Na mesma linha, pesquisa do Datafolha, também do mês de julho, reafirma a insatisfação popular com o modelo de representação. Os dados apontam os partidos políticos e o Congresso Nacional como as instituições menos confiáveis para a sociedade brasileira. “Os partidos estão cada vez mais distantes do interesse da população”, afirma Moisés. O docente explica que a partir do período de democratização, ocorrido nos anos 80, houve uma progressiva tendência de afastamento dos partidos dos eleitores, por um lado; por outro, uma espécie de migração daqueles para o centro. Dessa forma, tanto partidos ditos de esquerda como de direita se conduziram ao centro, o que promoveu uma equalização dos programas e mensagens partidárias. Tal migração causou a aproximação das propostas partidárias, o que ocasionou confusão no eleitorado, que já não enxerga propostas alternativas para as suas reivindicações.

Marcos Santos-USP Imagens

Para Moisés, os partidos políticos se distanciaram da sociedade civil/ Marcos Santos – USP

De acordo com Moisés, o Brasil apresenta uma cultura política de pouca capacidade de mobilização. Em países europeus e nos EUA, a pressão dos eleitores sobre os partidos e o governo é muito maior. “Os partidos políticos no Brasil se distanciaram muito da sociedade civil, estão cada vez mais preocupados exclusivamente em alcançar o poder e mantê-lo. Cabe à sociedade civil e aos eleitores reverter essa tendência e de alguma maneira condicionar os interesses dos partidos às suas exigências, e para que isso ocorra é preciso mais participação popular”, ressalta.

Essa pressão poderia ocorrer tanto em forma de manifestações, como as de junho de 2013 contra o aumento das passagens, encabeçadas pelo Movimento Passe Livre, como também por meio da comunicação direta dos eleitores com seus representantes e partidos.Segundo o docente, há dois caminhos para superar culturas políticas que têm como característica a passividade ou a inatividade dos cidadãos. O primeiro caminho é a educação. O País apresenta um déficit educacional grave, por não formar jovens cidadãos conhecedores de seus direitos e capazes de formular alternativas para o futuro. O segundo é o exemplo de lideranças, aqueles que expressam por meio da sua vida e atuação comprometimento com o serviço público.

Sandra Codo-Divulgação USP

Renato Janine não vê reforma política como prioritária no país – Sandra Codo – USP

Embora muitos encarem a reforma política como necessária ao País, como Moisés e Beçak, outros se mostram mais céticos em relação a ela. Para o docente de Filosofia Política da FFLCH Renato Janine, a reforma do sistema político “não é a melhor coisa a ser feita”. “Nós temos outras prioridades além disso. A grande prioridade é o que as manifestações do ano passado mostraram: a questão principal hoje é ter serviço público de qualidade: saúde, educação, transporte e segurança.
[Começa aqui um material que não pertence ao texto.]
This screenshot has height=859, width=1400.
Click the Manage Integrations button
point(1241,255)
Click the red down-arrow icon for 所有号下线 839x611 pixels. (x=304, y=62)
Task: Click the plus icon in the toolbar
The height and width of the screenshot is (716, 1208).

Isso é prioridade”, enxerga. Janine não se mostra contrário à reforma, mas duvida de sua concretização. O docente cita a dificuldade de se estabelecer consenso em relação ao tema. “Como a reforma política não tem consenso, são várias pessoas de partidos diferentes que defendem propostas diferentes; as chances de não sair nada é muito grande”, completa.
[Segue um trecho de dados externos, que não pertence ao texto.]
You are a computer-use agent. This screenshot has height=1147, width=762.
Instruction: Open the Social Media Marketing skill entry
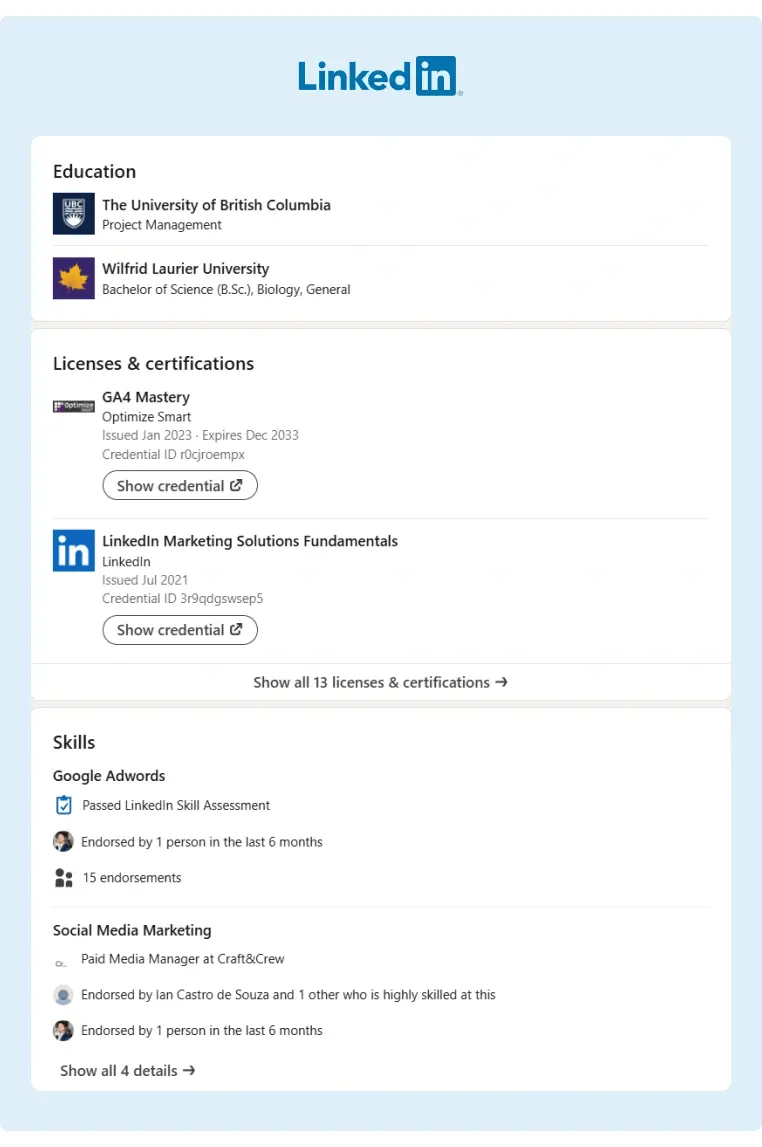(132, 930)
Com a dificuldade de existência de um debate do sistema político proposto pelo Legislativo, é importante que a sociedade civil reclame suas reivindicações. Não enxergando uma reforma tão imediata, Beçak acredita na importância de forçar essa discussão na pauta brasileira. “A discussão nunca é um problema, é uma solução, é sempre algo bom e que acrescenta”, explica. No entanto, avalia o Brasil como conservador culturalmente: “A grande maioria das pessoas no nosso país acha que uma discussão de qualquer coisa é um retrocesso”. Para ele, além dos sistemas políticos, é essencial que se discuta a forma da democracia em si, da forma como está posta, uma vez que é imprescindível debater as formas de representação na sociedade brasileira.

O tão citado caso das manifestações de junho, atrelado ao hit “o gigante acordou”, ainda se mostra como um parêntese na atual forma de reivindicação e mobilização da sociedade brasileira. No entanto, é um bom exemplo em que a sociedade civil pode se debruçar. De fato, a insatisfação popular está posta, falta a sociedade também assumir responsabilidade por uma mudança.